La semana que pasó tuvo, entre sus notas destacadas, movilizaciones convocadas por corrientes políticas antagónicas cuyo epicentro fue el Palacio de Tribunales de la ciudad autónoma de Buenos Aires, donde tiene asiento la Corte Suprema de Justicia de la Nación.
Una de esas movilizaciones (1F), fue convocada por sectores del oficialismo bajo la consigna de repudiar la actual composición de la Corte Suprema de Justicia Nación. La otra (3F), fue convocada por sectores de la oposición con el objetivo de manifestar su apoyo a la actual composición de la Corte Suprema de Justicia de la Nación.
Lo curioso es que, en ambas movilizaciones, podían leerse pancartas que reclamaban “la independencia del Poder Judicial”.
Esa mentada independencia es un presupuesto del sistema republicano –adoptado por nuestra Constitución Nacional en su Art. 1°–, y se orienta a garantizar lo habitualmente se denomina como “divisiones de poderes”, cuya finalidad es evitar la concentración del poder, imprimiendo equilibrio y el control mutuo entre los poderes del Estado, delimitando el ámbito de competencia y funciones de cada uno de ellos.
Persiguiendo ese noble objetivo, el Art. 110 de la Constitución Nacional le reservó a los integrantes del Poder Judicial dos privilegios: la intangibilidad en sus remuneraciones y la inamovilidad en sus funciones, mientras dure su buena conducta.
Decimos privilegios, ya que no se trata de una prerrogativa de la que no goza ningún otro funcionario público electo por la voluntad popular, ni mucho menos los demás ciudadanos de la República. Esto es así, ya que para los demás funcionarios públicos, impera el sano principio republicano de periodicidad y alternancia en el ejercicio de sus mandatos, porque para nuestra Constitución no existen mandatos vitalicios, con excepción de los del Poder Judicial. Tampoco ningún otro ciudadano de la República tiene garantizada constitucionalmente la intangibilidad de su salario, el cual siempre está expuesto a condiciones de mercado. Por lo tanto, al ser esas prerrogativas reservadas por la Constitución Nacional a los miembros del Poder Judicial una excepción a la cual no pueden acceder los demás ciudadanos en un plano de igualdad ante la ley, debe entenderse que se trata de un privilegio y no de un derecho.
· · ·
▸ Lo que se pide:
a) Reproduce el tramo del texto sobre la independencia judicial desde "Esa mentada independencia" hasta "su buena conducta.", y sustituye "Constitución Nacional" por "Carta Magna".
b) Transcribe sin cambios el tramo de las entradas desde la línea que contiene "Task: Choose 'customer" hasta la línea que contiene "Image resolution: width=1535".
Las entradas que aparecen a continuación son material independiente del texto sobre la independencia judicial.

▸ Material de origen:
· · ·
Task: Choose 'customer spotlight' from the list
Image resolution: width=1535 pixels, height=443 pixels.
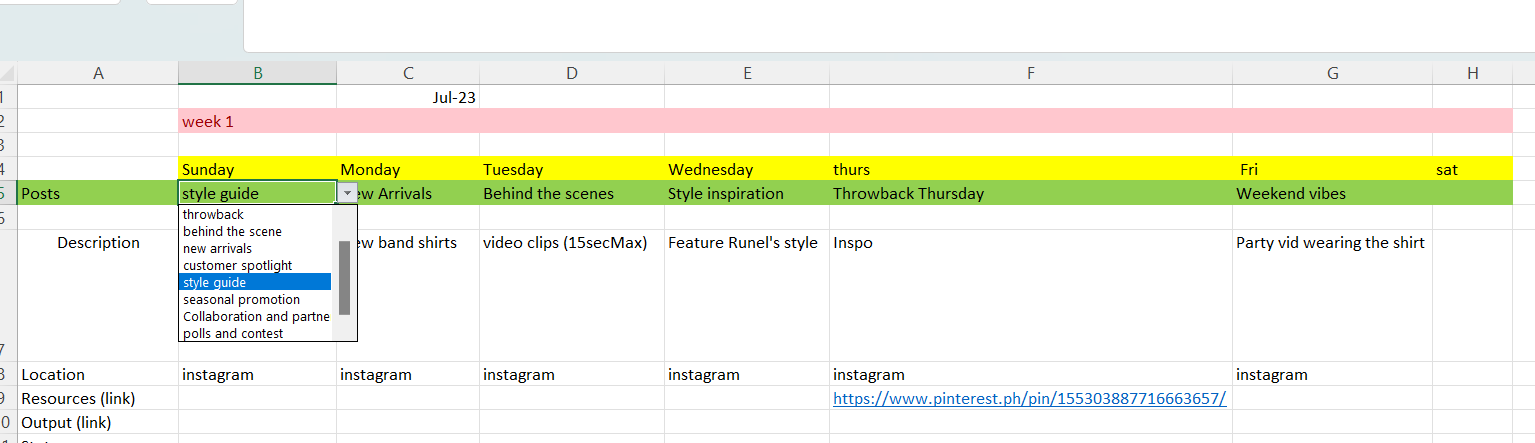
· · ·
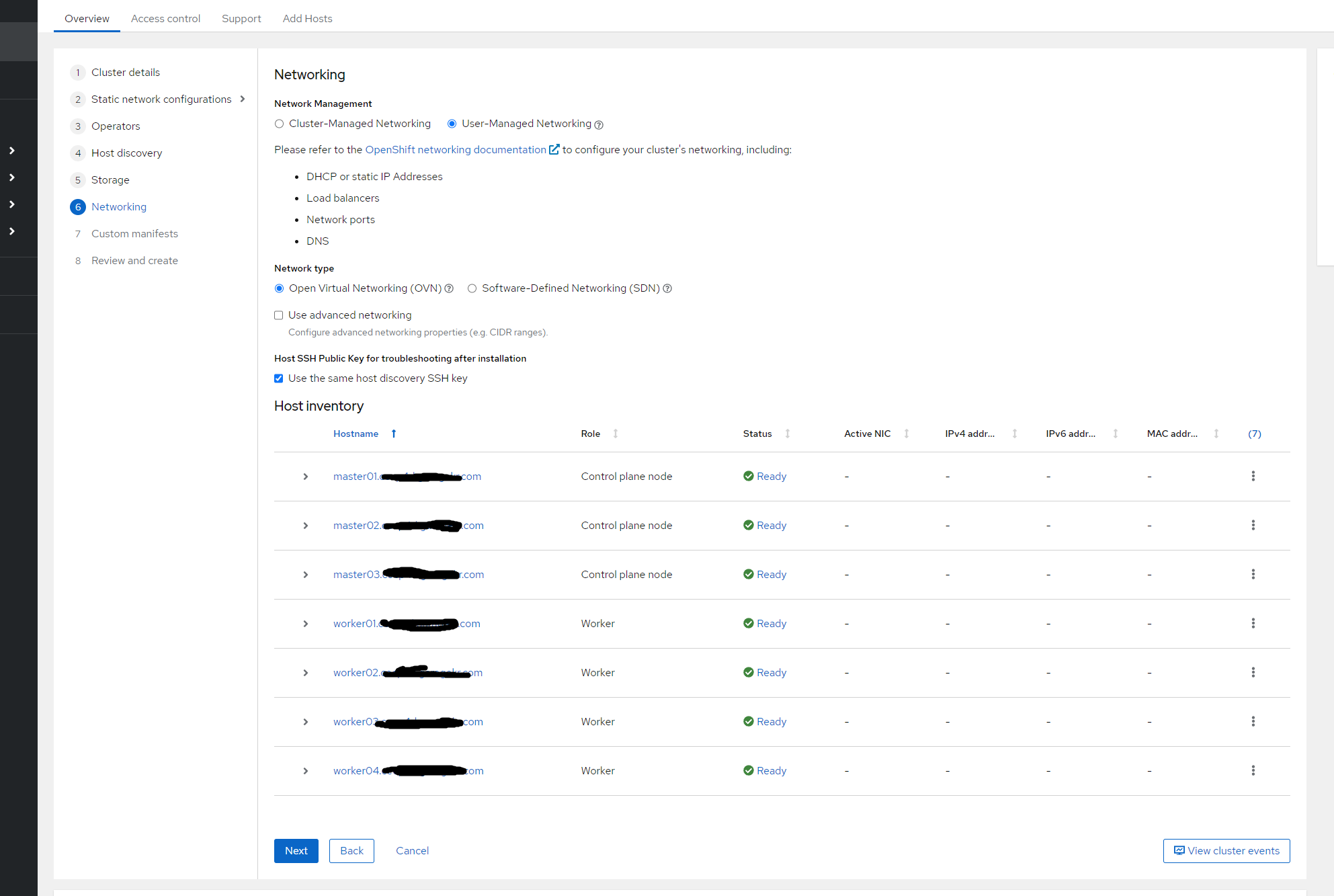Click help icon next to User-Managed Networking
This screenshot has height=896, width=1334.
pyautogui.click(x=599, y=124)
· · ·
▸ Resultados por tarea:
a)
Esa mentada independencia es un presupuesto del sistema republicano –adoptado por nuestra Carta Magna en su Art. 1°–, y se orienta a garantizar lo habitualmente se denomina como “divisiones de poderes”, cuya finalidad es evitar la concentración del poder, imprimiendo equilibrio y el control mutuo entre los poderes del Estado, delimitando el ámbito de competencia y funciones de cada uno de ellos.
Persiguiendo ese noble objetivo, el Art. 110 de la Carta Magna le reservó a los integrantes del Poder Judicial dos privilegios: la intangibilidad en sus remuneraciones y la inamovilidad en sus funciones, mientras dure su buena conducta.

b)
Task: Choose 'customer spotlight' from the list
Image resolution: width=1535 pixels, height=443 pixels.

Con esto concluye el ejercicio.